I try not to think about that...............my wife says i'm a ........
Until you see her shoe collection:lol::lol::lol:


----------



## robtech

superb and strangely arousing.lol nice 1 dude


----------



## Razzzle




----------



## Bowden769

Wow. 

I am lost for words


----------



## voon

Teh funies! But: Since you're so keen on those spraybottles ... what are they and are they good? Durable? Chemical resistant?


----------



## alexandjen

:doublesho Bloody Hell! that is some collection :thumb:


----------



## cleancar

nice ! you have real issues !!!!!! good collection


----------



## MSD1540

I was going to post up my collection tonight but looking at this I think I'll wait a few days until this has been forgotten about!!!!


----------



## clarkey1269

voon said:


> Teh funies! But: Since you're so keen on those spraybottles ... what are they and are they good? Durable? Chemical resistant?

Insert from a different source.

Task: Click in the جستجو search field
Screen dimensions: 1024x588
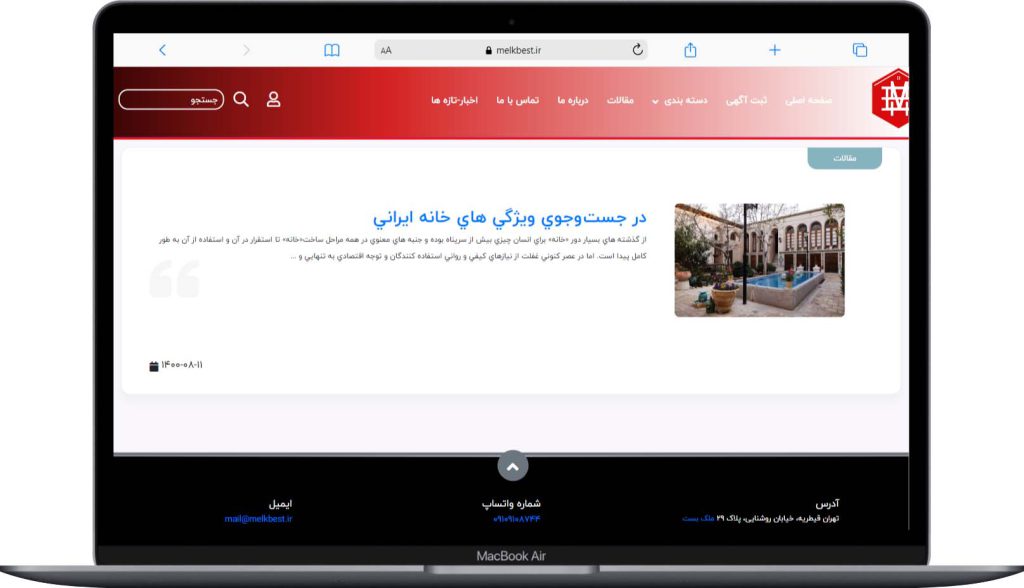Action: click(x=170, y=100)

as above, i have one of the spray heads and i thought it was the best spray head ive used but didnt have a clue what it was as it came with some poorboys bug and tar


----------



## chost10

voon said:


> Teh funies! But: Since you're so keen on those spraybottles ... what are they and are they good? Durable? Chemical resistant?


For regular products their fine , but for wheel cleaners just get the chemical resistant types.


----------



## andy_ad567

o my dear god nearly jizzed in my pants lol amazing collection and just the way i like it nice and tidy and i bet your wifes shoe collection is noway near as tidy and neat as that.


----------



## chost10

clarkey1269 said:


> as above, i have one of the spray heads and i thought it was the best spray head ive used but didnt have a clue what it was as it came with some poorboys bug and tar


After using flush them with clean tapwater.:thumb: They will last longer.


----------



## -Raven-

My goodness! That's one kickarse collection!


----------



## Ignitus

OMG!!! :doublesho


----------



## Filtrum

wowee that's amazing!! Think you need some kind of counselling! lol


----------



## Zetec-al

Wow! Great collection.


----------



## Lukewarm

I fully admit my collection is a tiny fraction of that, my problem is that my wife believes it looks the same as in your photographs! :wall:

But obviously not as tidy. Good work Sir! :thumb:


----------



## james_death

You are one sick puppy...:lol:
Your also in denial...


----------



## Blockwax

That collection really does a lot to encourage the :newbie: in here......if thats what the addiction ends up like.........i give in...before i start....


----------



## GSVHammer

So how much of that are you actually going to use?


----------



## croydesurf

What a great collection of products you have. Until today I thought that I had loads of detailing stuff but you have topped my collection easily. 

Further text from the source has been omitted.